After raising $102 million earlier this year, bugcrowd is making good on its promise to use some of that funding to make acquisitions to bolster its safety cigarettes. The company — which pools the skills of more than half a million hackers to find and fix security vulnerabilities and other functional gaps in companies’ networks and applications — has acquired Informerattack surface management (ASM) assessment and sustainment specialist;
ASM, which is a critical aspect of how security technology works today, involves using a variety of techniques to continuously monitor potential attack vectors in an organization’s IT environment.
Terms of the deal were not disclosed. But Informer was completely closed, so profitable. This is also Bugcrowd’s first acquisition.
Informer is based in the UK and it seems, for the most part, that’s where their customers are as well. They include companies like Brandwatch and (ironically, given that it never raised money) venture capital firm InMotion.
The deal will see Bugcrowd bring Informer’s technology, customers and entire staff, including CEO and founder Marios Kyriakos, who started out as a white-hat hacker a long time ago and will become product manager for Bugcrowd.
Bugcrowd said its goal in buying the company is to have more of the technology it regularly uses as part of its own stack.
“It was a bit of a joke, bringing external attack surface management directly into the Bugcrowd portfolio,” CEO Dave Gerry – pictured above at right – said in an interview.
“We’ve leveraged various partners on ASM technology up to this point, and then we’re offering what we call ‘attack recognition,’ which basically means we’re basically getting hackers to leverage ASM so they can then say, ‘Hey, this is how I wanted you to come in.’ This for us was an important piece of technology that we wanted to have on the platform. Because one of the things we hear all the time from customers is that they still don’t understand their perimeter walls. Even in 2024”.
Indeed, ASM is a pretty hot area in the security world right now. In short, the migration of many services, architecture and data to the cloud, plus the explosion of remote work, has enabled organizations to be much more flexible. But it has also created a minefield for security operations teams.

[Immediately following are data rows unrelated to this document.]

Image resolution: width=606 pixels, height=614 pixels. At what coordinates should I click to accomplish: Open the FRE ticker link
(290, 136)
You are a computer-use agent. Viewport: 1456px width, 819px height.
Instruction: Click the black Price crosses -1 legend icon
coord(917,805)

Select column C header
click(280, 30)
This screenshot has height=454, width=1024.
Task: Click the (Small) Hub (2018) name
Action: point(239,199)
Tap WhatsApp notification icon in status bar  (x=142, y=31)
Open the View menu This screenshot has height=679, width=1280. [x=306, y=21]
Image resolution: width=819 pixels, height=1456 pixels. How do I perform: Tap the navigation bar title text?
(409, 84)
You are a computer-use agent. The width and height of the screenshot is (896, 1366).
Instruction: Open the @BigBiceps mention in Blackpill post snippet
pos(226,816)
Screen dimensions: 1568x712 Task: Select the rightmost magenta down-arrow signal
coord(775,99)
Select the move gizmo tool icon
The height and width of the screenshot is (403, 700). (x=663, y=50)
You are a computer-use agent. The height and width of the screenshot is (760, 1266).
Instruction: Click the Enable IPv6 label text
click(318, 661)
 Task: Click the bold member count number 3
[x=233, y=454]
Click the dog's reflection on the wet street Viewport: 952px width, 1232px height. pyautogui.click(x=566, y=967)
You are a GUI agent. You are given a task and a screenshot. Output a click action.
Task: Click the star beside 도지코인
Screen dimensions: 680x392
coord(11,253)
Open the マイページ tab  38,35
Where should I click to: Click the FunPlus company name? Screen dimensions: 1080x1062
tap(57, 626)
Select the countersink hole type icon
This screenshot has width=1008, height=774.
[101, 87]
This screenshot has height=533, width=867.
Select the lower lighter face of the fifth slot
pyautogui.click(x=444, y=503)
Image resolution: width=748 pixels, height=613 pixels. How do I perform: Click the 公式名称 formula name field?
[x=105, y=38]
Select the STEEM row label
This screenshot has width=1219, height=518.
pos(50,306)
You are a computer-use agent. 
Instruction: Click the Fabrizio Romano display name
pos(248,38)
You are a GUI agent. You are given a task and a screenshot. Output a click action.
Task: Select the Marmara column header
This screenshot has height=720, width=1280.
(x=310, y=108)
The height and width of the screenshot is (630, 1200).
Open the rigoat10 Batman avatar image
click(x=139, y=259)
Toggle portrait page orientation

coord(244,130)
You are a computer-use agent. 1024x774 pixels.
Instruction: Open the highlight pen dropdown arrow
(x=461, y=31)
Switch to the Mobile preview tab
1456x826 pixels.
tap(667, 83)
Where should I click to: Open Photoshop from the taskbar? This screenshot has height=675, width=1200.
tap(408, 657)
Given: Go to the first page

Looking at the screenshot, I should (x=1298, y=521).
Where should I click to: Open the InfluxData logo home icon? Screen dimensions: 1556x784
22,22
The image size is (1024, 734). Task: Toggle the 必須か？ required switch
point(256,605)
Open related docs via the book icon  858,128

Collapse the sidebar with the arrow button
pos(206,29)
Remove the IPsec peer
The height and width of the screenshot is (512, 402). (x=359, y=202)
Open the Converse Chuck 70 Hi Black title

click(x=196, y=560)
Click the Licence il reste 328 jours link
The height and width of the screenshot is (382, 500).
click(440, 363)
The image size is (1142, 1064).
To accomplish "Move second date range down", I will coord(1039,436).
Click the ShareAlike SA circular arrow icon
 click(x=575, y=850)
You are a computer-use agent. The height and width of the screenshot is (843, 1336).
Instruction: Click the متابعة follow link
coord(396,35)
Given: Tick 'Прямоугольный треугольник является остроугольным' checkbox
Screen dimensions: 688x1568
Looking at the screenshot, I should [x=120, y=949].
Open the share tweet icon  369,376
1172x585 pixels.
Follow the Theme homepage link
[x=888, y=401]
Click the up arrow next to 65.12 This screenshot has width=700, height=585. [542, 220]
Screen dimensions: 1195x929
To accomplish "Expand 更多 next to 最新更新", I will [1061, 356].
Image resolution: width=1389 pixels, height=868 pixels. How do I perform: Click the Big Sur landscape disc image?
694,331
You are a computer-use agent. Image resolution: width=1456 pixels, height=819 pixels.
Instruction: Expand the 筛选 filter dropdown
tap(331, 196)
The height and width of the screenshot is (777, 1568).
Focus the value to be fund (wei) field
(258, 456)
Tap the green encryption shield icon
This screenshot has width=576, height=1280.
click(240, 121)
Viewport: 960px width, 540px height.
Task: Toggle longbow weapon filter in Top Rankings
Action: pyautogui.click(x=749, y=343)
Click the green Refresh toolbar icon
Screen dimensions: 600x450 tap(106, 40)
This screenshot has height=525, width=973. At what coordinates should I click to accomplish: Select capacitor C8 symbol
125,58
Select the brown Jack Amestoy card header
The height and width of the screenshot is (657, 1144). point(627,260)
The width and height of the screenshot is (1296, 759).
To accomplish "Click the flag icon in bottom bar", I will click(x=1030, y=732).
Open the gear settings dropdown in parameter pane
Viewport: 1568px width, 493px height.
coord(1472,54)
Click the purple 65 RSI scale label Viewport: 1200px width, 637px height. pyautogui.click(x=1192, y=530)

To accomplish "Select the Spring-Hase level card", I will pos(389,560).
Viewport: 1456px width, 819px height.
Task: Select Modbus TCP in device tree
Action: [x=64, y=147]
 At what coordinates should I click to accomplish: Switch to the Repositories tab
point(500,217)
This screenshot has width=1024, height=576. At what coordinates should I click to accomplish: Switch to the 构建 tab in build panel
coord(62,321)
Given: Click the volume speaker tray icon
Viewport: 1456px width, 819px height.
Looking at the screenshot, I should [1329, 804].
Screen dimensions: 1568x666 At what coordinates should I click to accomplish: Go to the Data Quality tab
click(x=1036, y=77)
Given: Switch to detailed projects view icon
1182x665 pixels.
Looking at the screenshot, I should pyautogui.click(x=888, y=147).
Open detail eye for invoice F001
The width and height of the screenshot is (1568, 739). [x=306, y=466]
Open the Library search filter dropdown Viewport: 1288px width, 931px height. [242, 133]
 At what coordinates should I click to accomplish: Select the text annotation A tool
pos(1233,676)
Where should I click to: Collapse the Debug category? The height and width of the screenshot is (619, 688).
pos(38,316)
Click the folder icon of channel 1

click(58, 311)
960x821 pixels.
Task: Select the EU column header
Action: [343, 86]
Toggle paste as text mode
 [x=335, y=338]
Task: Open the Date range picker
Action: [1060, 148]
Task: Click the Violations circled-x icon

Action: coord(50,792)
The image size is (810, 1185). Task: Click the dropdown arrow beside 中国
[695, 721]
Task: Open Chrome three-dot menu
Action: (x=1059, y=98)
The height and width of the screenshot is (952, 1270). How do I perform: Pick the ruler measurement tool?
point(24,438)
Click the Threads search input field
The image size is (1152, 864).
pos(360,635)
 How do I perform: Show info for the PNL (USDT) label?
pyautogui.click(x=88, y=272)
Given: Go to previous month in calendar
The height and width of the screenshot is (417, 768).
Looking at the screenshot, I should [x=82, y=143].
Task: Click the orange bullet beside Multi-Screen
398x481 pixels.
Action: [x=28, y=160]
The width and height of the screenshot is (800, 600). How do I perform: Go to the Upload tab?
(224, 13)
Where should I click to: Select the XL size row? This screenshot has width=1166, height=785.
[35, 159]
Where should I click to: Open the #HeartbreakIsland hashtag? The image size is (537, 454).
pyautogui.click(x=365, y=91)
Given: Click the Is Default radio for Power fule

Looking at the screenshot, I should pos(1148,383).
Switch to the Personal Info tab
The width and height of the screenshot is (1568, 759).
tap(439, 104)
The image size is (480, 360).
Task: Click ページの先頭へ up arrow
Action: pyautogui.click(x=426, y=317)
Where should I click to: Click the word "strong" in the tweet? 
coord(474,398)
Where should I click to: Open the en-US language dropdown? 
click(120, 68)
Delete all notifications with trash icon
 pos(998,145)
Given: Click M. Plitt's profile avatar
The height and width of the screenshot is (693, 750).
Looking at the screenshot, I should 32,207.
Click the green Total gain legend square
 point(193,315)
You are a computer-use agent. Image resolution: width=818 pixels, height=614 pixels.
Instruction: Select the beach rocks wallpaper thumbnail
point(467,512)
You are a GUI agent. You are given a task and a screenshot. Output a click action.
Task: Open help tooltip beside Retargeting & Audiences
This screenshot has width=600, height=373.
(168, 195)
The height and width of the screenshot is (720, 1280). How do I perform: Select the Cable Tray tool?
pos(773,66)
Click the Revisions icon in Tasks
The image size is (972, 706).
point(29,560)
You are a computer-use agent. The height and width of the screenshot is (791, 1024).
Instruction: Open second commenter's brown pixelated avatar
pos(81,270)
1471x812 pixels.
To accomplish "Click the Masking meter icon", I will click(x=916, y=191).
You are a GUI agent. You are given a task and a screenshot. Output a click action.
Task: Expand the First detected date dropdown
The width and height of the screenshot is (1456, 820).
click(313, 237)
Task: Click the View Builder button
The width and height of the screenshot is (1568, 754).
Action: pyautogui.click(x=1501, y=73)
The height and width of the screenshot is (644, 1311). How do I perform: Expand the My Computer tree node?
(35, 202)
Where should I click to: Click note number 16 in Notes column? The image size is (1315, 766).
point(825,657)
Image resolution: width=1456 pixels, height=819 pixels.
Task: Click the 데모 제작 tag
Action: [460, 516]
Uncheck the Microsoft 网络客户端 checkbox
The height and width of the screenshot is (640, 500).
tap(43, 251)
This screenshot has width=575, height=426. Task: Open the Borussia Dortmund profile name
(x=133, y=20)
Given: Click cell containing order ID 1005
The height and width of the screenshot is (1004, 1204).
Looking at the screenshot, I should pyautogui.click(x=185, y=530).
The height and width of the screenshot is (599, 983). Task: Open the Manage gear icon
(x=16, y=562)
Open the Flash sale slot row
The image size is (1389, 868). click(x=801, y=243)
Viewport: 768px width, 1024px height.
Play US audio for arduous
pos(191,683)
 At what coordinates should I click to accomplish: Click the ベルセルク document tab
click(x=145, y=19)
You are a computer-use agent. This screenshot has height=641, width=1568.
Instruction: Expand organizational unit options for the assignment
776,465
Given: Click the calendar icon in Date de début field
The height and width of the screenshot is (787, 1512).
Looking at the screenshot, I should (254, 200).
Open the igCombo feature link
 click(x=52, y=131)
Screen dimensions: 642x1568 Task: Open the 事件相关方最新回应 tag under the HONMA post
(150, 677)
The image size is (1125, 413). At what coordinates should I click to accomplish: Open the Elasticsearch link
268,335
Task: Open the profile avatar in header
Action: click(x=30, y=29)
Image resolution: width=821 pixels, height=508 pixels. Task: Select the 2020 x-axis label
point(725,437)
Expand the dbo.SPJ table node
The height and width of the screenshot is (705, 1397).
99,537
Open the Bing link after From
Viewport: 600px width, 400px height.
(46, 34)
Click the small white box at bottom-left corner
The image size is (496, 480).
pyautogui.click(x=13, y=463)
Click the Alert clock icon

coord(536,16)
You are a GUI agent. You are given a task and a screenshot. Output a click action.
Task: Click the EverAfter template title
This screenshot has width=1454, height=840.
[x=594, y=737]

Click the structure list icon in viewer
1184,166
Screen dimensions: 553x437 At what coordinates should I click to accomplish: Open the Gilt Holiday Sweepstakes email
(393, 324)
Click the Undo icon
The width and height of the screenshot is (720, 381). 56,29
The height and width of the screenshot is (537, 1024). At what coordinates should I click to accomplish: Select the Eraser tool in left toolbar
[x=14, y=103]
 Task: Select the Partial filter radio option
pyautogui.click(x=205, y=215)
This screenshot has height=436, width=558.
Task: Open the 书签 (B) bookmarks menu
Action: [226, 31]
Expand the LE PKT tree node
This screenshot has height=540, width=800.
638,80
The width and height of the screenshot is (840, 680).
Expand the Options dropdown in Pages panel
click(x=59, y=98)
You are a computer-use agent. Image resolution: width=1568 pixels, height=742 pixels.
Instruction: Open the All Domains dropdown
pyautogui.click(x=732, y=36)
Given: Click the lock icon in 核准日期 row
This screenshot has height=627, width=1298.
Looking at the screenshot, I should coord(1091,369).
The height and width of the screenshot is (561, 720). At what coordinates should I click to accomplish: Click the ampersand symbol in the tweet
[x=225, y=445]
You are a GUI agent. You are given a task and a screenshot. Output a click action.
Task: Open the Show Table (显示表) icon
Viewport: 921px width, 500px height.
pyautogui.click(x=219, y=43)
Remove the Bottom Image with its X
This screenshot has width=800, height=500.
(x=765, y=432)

Many IT people, even security teams, don’t have a complete view of what corporate assets are in use or down, and the more services, employees, devices and data are added over time, the more thorny this lack of visibility becomes. Not having a complete picture of the problem usually means that companies can’t secure everything either. (And that can mean, inadvertently, companies end up creating vulnerabilities because of how services, data, and assets overlap with each other.)
There are several startups that have raised significant rounds of funding and invested large R&D budgets to help solve this problem. Previously, Bugcrowd could have said it was working with the best partners for this technology, but having an in-house team will mean it can now develop its own products (and have bigger margins) in this area.
Bugcrowd is backed by the likes of General Catalyst and has raised $180 million to date. It does not disclose valuation, but as a benchmark one of its closest competitors, HackerOnevalued at over $800 million in 2022.
At a time when we’re seeing a number of security startups that once commanded massive valuations get whittled down by investors and the market — those valuations were often too high and based on sales projections that simply didn’t materialize — Bugcrowd is positioning itself as a would-be unifier.
This deal, Gerry said, comes as the start of “what we hope will be a rapid succession of opportunities for us.” He and founder/chief strategy officer Casey Ellis say they are approached “all the time” by companies they hope to sell before they are forced to fold.
This report has been updated to correct the new job title of Informer CEO and founder Marios Kyriakos at Bugcrowd. Casey Ellis’ title was also initially misreported. Sorry for the mistakes.